Aggregate values of this information, when available, can be taken at a
species level and used to model broader patterns in the responses to
environmental or ecological variables of population-to-species. The
majority of large-scale trait-based modelling occurs at the population
to species resolution (e.g. Spencer et al. 2019). But species do vary in
the magnitude of intra- versus inter-specific variation in their traits
(i.e. many species vary greatly in traits across ontogeny). Individuals
within a population may possess traits that confer advantages for
dispersal to or persistence within changing ecosystems (Muñoz et al.

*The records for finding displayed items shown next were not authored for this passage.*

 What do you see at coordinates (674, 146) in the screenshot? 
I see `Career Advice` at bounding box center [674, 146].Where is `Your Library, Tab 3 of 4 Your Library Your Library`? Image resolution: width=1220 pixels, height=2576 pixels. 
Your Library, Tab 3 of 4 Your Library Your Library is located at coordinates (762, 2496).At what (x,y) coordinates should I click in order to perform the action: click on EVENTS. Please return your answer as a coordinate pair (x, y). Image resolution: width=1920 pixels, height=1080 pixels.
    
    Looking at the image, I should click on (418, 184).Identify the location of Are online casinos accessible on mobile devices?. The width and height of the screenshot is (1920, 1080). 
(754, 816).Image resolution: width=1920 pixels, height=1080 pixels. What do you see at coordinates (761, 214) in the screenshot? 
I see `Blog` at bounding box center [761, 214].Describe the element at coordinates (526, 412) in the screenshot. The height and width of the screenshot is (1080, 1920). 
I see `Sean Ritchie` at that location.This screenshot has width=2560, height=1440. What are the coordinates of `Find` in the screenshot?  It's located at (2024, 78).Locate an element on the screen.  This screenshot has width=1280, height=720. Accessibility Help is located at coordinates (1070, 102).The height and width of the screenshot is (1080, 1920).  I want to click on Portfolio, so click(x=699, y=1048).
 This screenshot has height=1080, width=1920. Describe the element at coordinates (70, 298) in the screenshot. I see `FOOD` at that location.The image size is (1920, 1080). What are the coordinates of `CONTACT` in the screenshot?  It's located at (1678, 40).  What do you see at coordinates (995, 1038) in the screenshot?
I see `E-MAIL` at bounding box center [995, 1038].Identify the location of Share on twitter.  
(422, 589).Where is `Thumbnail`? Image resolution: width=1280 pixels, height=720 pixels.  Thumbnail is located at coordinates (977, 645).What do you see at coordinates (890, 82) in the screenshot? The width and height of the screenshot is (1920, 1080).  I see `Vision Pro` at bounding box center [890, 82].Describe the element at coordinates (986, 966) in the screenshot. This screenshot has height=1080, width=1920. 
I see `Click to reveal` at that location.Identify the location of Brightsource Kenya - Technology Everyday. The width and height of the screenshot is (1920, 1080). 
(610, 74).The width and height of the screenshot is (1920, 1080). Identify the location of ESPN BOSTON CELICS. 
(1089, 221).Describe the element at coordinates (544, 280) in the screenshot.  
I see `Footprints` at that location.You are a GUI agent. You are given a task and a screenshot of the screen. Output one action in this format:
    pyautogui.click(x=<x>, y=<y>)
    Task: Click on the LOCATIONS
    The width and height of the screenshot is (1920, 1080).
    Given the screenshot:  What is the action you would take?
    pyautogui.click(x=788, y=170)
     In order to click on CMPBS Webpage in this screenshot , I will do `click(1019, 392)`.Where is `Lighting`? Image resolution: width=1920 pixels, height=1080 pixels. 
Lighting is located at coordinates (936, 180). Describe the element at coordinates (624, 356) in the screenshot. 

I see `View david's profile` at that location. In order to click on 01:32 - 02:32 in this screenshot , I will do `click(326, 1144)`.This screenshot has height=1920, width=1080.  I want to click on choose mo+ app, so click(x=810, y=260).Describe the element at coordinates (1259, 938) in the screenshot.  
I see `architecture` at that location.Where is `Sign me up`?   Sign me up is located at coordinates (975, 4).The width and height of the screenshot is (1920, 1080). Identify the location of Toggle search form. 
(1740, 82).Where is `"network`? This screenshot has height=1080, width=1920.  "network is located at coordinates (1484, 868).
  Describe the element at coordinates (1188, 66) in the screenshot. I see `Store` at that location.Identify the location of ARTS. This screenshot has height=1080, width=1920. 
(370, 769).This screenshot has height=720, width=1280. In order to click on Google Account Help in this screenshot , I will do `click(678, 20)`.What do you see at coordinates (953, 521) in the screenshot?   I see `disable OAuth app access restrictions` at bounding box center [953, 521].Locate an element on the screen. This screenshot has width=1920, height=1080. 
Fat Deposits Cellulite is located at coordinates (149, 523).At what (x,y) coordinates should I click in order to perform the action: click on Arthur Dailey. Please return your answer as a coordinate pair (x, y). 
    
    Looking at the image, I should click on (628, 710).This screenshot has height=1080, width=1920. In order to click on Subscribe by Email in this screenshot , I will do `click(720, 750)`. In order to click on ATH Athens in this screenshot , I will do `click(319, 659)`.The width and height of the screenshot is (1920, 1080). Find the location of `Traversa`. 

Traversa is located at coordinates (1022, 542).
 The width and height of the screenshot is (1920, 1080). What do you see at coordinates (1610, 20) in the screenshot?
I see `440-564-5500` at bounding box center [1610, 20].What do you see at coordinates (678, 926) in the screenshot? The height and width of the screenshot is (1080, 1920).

2016, Archambault et al. 2018). Coarse resolution trait-based modelling
may therefore overlook nuanced ecological processes when intraspecific
variation is ignored; therein lies a trade-off between trait-to-system
relevance and high data collection effort, compared to reduced
information availability and low trait-to-system specificity. The choice
ultimately comes down to the need for understanding system-specific
processes versus trait-based synthetic products that can provide answers
to practitioners and managers now but that may contain intra-specific
inaccuracies. Issues with aggregating information at a
population-to-species level need to be explicitly acknowledged, where
for example traits are known to vary within species and at the scale of
the environmental gradients examined. Best practice in trait-based
analyses of ecological variance should strive for the selection of
appropriate trait resolution (i.e. binary, categorical, continuous) and
the scale of trait measurements (i.e., spatial/temporal scales as well
as scales of intraspecific variation). Our review highlights the need
for international efforts to aggregate and make accessible trait
information (ranging from individual to species-level metrics) via
platforms for knowledge sharing and reporting. Prominent examples
include FishBase (for fish, Froese and Pauly 2019), SeaLifeBase (for
marine invertebrates, Palomares & Pauly 2019), TRY (for plants, Kattge
et al. 2011). But many studies report undertaking significant additional
curation of the information acquired from these databases. Manual
curation, handling, cleaning, and archiving of trait-based data is
labour intensive and costly, ideally requiring consultation with
taxonomic experts, and represents a significant barrier to elaborating
trait-based approaches. Online repositories that facilitate collation of
regional, ecosystem-specific, or taxon-specific trait data collections
could help to address some of these barriers, however such efforts
sustained baseline funding to maintain data archives, address user
issues, and continually evolve the repository and products to address
emerging needs (see Gallagher et al. 2020).